EXERCISE OBJECTIVE:
From the entries, return every line where the string "label" shows up.

DATASET CONTENT:
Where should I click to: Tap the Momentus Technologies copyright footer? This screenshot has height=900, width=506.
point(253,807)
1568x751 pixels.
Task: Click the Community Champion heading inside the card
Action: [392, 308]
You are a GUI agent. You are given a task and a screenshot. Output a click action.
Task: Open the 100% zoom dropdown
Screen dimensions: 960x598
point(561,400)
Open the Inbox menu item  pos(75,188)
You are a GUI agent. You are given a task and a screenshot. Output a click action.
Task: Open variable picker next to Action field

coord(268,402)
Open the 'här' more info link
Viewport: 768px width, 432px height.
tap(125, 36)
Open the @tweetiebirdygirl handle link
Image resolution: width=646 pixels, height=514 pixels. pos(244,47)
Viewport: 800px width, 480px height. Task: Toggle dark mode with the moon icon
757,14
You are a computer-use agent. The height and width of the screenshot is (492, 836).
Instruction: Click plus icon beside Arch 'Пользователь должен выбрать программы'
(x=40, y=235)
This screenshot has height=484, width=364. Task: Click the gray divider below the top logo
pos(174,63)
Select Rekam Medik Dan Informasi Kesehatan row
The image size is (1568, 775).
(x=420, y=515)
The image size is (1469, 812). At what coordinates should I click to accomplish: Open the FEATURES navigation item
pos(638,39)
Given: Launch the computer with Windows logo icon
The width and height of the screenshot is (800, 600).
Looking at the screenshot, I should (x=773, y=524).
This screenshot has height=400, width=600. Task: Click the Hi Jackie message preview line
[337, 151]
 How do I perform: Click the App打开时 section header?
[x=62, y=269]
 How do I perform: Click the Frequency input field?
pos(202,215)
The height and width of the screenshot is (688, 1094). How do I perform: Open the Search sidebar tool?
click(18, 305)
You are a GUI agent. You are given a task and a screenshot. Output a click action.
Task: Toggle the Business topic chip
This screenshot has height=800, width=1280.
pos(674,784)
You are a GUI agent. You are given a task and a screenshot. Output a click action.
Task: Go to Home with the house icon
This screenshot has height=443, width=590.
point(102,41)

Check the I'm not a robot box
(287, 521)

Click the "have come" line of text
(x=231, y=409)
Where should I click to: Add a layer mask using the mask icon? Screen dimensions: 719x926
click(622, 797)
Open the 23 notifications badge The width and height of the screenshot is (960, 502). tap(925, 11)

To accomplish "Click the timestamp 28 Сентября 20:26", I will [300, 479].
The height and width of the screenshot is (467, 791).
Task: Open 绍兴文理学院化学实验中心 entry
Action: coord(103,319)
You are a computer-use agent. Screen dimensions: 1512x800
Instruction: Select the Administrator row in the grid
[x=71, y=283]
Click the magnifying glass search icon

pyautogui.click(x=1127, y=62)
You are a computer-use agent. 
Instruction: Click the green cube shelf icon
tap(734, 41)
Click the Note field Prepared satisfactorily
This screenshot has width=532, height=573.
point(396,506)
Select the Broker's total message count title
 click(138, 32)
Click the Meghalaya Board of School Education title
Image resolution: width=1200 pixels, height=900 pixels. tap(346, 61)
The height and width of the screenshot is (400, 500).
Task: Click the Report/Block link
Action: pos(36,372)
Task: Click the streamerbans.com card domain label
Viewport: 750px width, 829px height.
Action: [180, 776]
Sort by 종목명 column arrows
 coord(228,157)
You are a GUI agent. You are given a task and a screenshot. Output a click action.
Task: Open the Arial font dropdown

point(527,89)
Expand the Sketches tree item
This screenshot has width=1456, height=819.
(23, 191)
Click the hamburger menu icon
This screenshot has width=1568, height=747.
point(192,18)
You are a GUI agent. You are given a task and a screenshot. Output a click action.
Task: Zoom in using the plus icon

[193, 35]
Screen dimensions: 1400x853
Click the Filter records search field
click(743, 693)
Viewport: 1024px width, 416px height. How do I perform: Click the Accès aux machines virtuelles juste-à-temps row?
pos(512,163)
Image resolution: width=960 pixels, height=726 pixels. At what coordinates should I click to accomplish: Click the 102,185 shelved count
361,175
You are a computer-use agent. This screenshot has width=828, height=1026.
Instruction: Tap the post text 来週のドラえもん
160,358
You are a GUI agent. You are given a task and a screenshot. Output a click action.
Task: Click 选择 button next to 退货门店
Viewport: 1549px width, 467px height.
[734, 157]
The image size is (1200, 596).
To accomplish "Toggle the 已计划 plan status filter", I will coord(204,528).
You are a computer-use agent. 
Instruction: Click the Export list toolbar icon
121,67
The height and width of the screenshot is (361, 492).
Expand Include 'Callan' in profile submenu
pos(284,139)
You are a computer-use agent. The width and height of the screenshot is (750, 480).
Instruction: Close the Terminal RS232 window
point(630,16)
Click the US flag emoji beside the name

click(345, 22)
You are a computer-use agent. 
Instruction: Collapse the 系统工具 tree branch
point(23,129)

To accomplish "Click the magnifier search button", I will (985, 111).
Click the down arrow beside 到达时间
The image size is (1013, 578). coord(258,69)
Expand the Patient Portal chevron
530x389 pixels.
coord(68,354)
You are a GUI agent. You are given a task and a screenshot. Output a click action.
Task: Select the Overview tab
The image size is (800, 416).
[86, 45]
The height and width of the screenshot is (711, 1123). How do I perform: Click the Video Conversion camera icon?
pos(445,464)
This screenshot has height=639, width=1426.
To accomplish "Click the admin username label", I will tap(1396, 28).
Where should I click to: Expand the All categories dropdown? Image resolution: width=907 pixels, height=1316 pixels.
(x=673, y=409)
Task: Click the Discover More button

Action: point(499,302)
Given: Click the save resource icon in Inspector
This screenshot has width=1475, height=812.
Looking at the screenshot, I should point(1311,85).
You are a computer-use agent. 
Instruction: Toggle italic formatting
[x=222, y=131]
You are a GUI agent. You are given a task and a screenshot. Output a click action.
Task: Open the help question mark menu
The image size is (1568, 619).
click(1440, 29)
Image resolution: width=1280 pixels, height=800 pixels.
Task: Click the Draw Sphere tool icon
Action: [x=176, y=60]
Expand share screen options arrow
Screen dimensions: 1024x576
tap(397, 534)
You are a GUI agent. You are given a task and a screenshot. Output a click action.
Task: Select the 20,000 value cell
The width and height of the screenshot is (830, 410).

FINISHED TASK:
Task: Click the streamerbans.com card domain label
To accomplish "Click the admin username label", I will tap(1396, 28).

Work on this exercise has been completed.